Conclusions

The study presents stable isotopic signatures of 77 cumulative rain water samples obtained between 2014 and 2019 at two sites in southwest Spain, collected with at least biweekly sampling intervals. Results show two additional Local Meteorical Water Lines (LMWL) representative for Southwest Spain which both are in agreement with the LMWL of Gibraltar and Morón de la Frontera.
Precipitation weighted average d-excess values of 11.8-13 ‰ point to an important influence of western Mediterranean semiarid vapor source beside the Atlantic influence.
Both δ2H and δ18O values do not show statistically significant correlations with temperature at both locations which is attributed to the variability of Atlantic and Mediterranean vapor source origin. Nonetheless, a seasonal fluctuation of δ2H, δ18O behavior is evident with more depleted values in winter and isotope enrichment during the warm season.
Results show a trend of more depleted values for higher sample volumes, which may be attributed to the rainfall amount effect leading to a decrease of heavy isotopes with the progress of precipitation. On the other hand, it may also reflect a temperature effect because higher rain intensity occurs more frequently during the colder season and correlates also negatively with temperature. Multiple regression analyses showed that only precipitation amount revealed statistical significance (p-value: 0.00347) whereas temperature has a negligible effect (p-value: 0.46).

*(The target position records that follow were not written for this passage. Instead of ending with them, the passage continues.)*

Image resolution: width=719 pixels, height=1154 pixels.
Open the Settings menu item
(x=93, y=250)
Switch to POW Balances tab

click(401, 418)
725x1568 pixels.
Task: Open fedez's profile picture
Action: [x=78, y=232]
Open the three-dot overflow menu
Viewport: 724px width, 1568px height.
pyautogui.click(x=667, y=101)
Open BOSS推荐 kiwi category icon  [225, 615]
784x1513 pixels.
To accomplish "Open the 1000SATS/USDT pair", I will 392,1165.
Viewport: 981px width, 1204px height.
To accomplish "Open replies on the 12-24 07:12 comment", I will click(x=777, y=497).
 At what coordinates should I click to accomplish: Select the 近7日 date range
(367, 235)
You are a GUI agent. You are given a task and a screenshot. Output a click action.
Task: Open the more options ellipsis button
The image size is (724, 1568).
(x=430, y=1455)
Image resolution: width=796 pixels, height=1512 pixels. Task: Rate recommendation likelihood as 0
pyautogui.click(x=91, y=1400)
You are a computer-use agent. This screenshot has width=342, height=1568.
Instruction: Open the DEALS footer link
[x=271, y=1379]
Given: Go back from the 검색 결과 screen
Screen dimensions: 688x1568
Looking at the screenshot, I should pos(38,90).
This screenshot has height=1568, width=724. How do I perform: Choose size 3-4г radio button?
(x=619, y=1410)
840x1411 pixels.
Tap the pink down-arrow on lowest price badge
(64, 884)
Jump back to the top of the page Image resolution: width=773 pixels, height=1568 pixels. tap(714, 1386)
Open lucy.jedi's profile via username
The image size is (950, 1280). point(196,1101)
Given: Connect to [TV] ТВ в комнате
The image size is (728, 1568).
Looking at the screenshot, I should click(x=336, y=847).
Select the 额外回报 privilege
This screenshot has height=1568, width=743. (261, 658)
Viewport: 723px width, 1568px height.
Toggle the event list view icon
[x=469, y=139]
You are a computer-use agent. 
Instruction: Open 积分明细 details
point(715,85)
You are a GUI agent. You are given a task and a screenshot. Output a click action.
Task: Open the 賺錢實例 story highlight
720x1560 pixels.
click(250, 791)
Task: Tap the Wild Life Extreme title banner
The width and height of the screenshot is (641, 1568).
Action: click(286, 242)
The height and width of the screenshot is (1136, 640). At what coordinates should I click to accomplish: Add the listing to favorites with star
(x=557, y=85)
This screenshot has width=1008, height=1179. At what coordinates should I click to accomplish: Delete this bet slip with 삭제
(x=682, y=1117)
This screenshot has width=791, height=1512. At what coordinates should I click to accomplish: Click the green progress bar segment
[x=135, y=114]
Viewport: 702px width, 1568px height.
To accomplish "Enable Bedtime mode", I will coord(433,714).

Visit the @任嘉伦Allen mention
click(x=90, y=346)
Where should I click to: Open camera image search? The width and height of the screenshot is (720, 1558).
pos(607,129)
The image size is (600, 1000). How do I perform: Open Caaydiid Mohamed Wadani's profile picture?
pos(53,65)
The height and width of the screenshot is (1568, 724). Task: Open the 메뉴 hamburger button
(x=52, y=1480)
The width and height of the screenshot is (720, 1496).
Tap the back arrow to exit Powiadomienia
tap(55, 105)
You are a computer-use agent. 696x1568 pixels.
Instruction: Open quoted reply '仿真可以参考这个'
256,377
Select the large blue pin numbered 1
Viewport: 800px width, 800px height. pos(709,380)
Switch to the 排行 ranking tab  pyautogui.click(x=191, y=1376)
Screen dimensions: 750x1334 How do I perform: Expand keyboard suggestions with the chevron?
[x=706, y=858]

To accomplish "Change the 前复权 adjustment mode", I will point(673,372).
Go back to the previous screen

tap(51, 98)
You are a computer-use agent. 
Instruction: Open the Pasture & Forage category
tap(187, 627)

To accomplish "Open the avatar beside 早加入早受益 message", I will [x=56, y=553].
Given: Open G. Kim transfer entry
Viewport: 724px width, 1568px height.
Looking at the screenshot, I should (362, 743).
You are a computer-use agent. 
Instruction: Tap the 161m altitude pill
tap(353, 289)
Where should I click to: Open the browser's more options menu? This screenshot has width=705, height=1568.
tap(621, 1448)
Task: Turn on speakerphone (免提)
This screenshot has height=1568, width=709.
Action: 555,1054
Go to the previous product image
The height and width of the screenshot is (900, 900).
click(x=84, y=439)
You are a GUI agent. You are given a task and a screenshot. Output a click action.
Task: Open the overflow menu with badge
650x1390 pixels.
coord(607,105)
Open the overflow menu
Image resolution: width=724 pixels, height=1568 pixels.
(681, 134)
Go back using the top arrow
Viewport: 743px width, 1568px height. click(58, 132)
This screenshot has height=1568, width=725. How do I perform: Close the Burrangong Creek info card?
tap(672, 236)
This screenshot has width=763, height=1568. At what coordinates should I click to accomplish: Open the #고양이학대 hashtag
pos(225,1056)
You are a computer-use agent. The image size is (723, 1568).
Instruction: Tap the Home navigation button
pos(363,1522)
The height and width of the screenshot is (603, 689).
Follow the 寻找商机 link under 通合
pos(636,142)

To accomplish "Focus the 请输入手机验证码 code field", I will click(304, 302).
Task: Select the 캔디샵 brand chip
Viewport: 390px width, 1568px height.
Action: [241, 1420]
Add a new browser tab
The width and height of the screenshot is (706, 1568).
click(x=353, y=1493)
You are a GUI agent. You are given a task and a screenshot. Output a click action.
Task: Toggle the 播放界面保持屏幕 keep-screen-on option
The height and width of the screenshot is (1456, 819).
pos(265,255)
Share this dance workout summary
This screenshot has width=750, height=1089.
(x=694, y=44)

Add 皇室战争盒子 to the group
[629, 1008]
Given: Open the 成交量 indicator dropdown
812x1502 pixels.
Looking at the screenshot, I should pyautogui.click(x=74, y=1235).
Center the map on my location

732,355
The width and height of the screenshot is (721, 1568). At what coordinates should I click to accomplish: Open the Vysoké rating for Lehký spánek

Evaporation effects of single rainfall events during summer were identified by reduced d-excess values and enriched isotopic signatures below the GMWL. In contrast to typical Mediterranean sites, comparison of amount weighted (PWLSR) versus un-weighted (OLSR) regression leads to almost identical slopes due to the medium to high cumulative amounts of summer rainfall with low d-excess collected at both study sites.
Comparison of backward trajectories for samples with extreme d-excess values point to the importance of vapor source origin from the Mediterranean leading to more elevated d-excess values. Beside the different source origins as possible explanation of d-excess variability, results point to the variability rainfall intensity as an additional reason for the high d-excess variability.
The signatures of identical samples obtained at both sites show very similar trends and 4 of 6 samples of the site Plaza de España show lower d-excess values which may point to thermal influence but more samples of simultaneous rain events are necessary to confirm this hypothesis.